The state wouldn’t just create a health insurance exchange, a complicated undertaking in its own right. Oregon officials set out to build one of the biggest and best in the nation — a model that other states would want to copy.
But more than a month after Cover Oregon’s online enrollment was supposed to launch, reality is lagging far behind Gov. John Kitzhaber’s grand ideas. The online system still doesn’t work, and the exchange has yet to enroll a single person in health insurance.
No comment (for now).

More on the ObamaCare Express, this time from Reuters:
President Barack Obama's healthcare reform has reached only about 3 percent of its enrollment target for 2014 in 12 U.S. states where new online health insurance marketplaces are mostly working smoothly, a report released on Monday said.
States with functioning exchanges have signed up 49,100 people compared with the 1.4 million people expected to be enrolled for 2014, according to the report by healthcare research and consultancy firm Avalere Health. 

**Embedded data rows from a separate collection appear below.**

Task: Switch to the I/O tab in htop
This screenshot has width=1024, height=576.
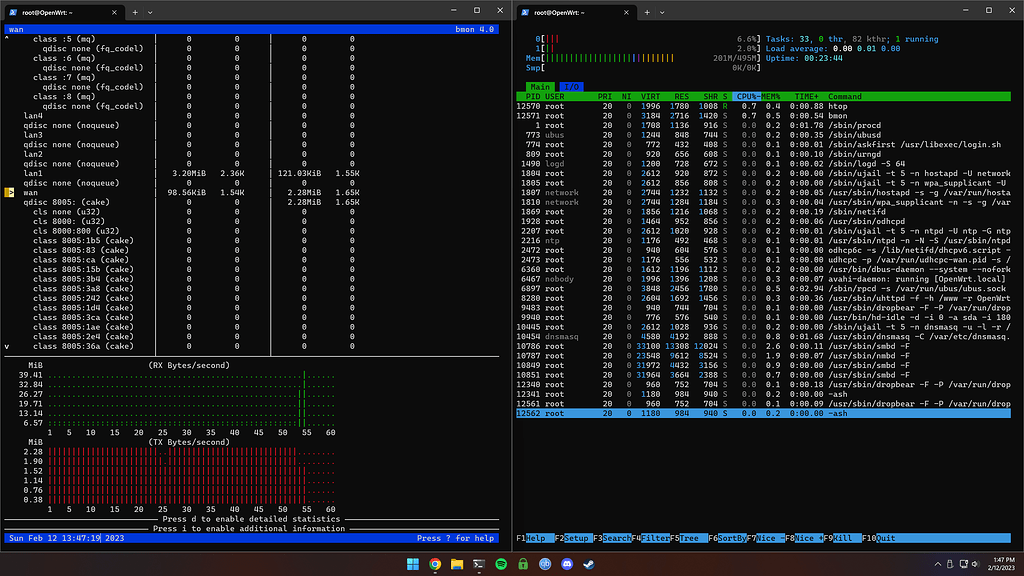Action: tap(571, 87)
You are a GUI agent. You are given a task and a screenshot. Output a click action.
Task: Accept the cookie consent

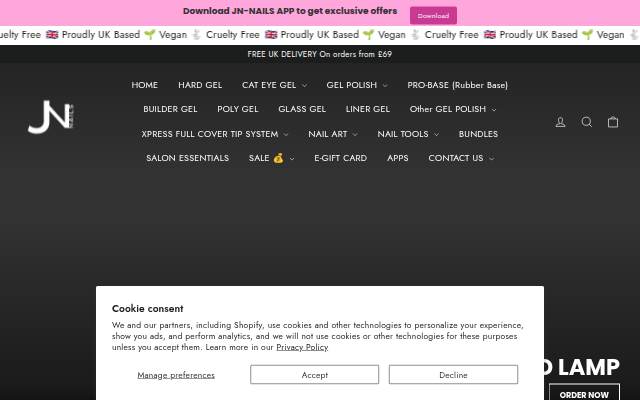click(x=314, y=374)
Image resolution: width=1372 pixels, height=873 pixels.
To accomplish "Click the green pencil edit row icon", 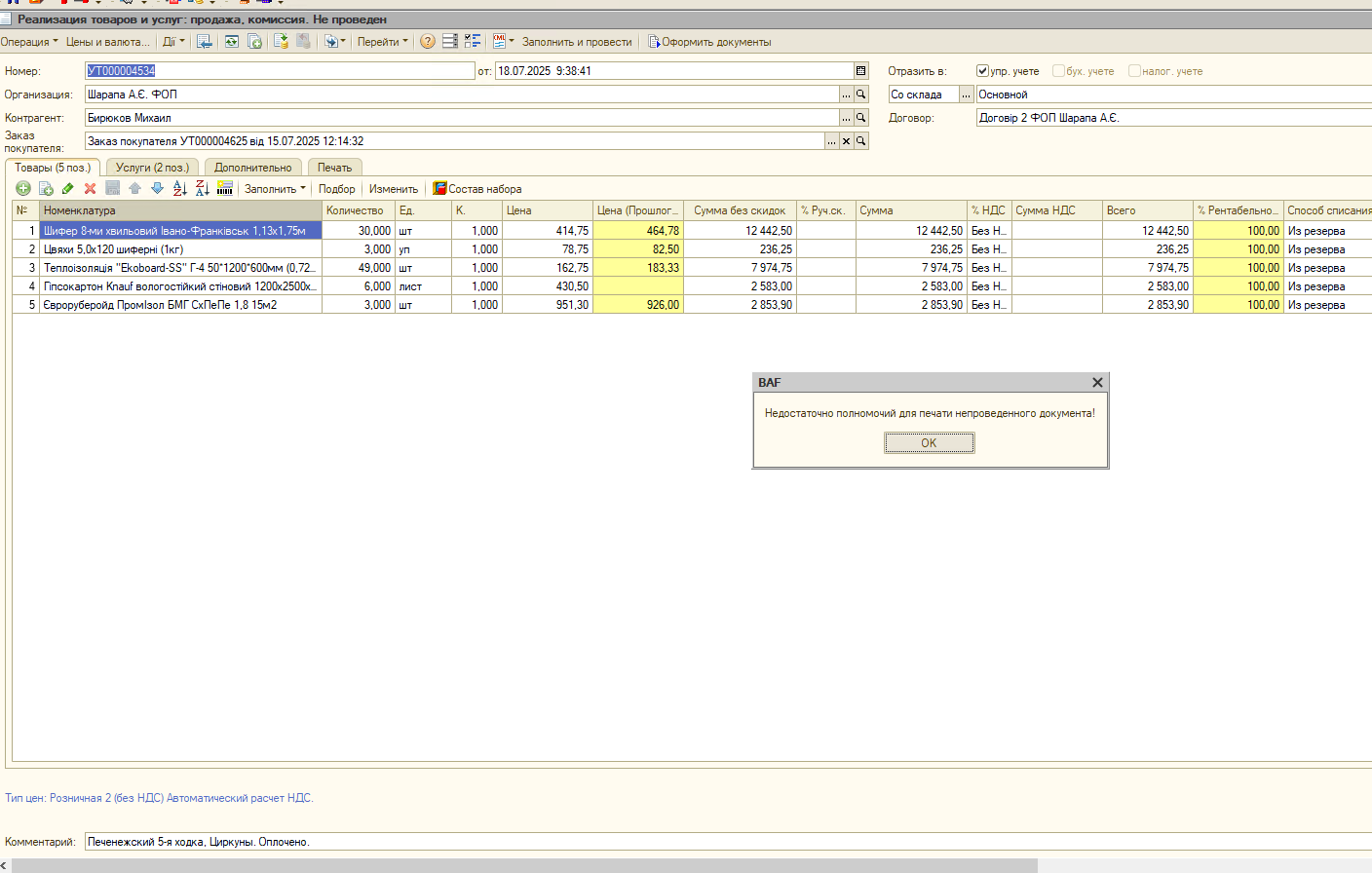I will (67, 188).
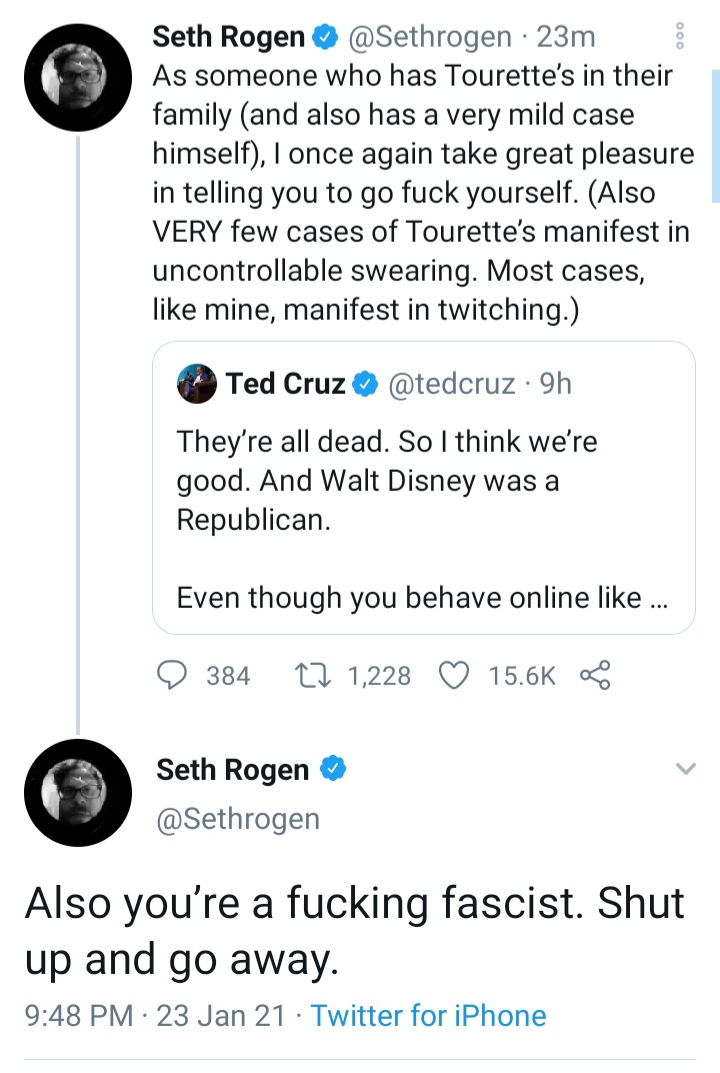Tap the @Sethrogen handle under second tweet name

click(x=238, y=818)
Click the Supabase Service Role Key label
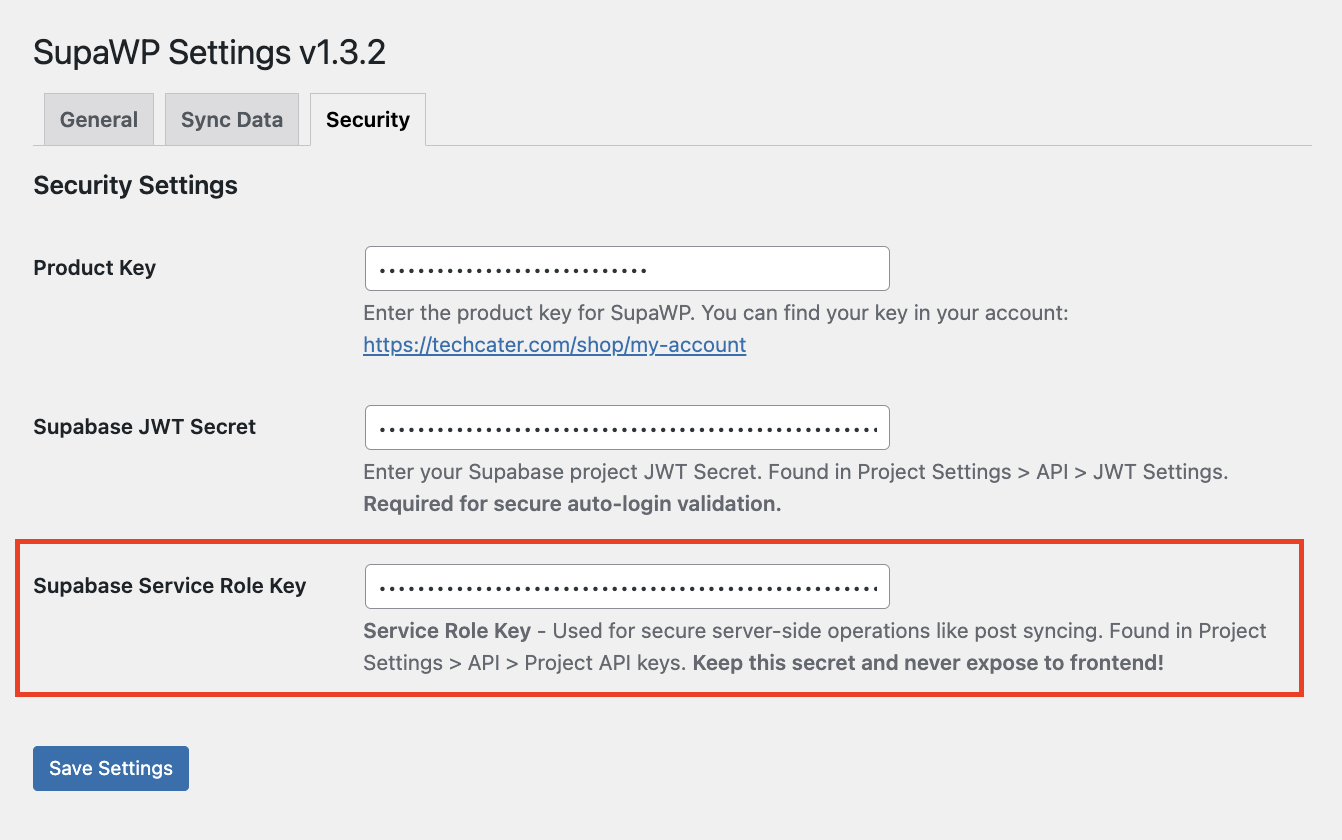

With enrollment in the federal HealthCare.gov website serving 36 states stalled by technical failures, the weak sign-ups for functioning insurance exchanges could be due to the administration's difficulty to promote the program as a success, Avalere said. 
The government is due to release national enrollment figures for the month of October this week. Open enrollment ends March 31, 2014.
A reminder: Consumer Reports advises folks to stay from the on-line exchange. Among all the other problems, the site has never been fully checked -- "end-to-end, -- as they say.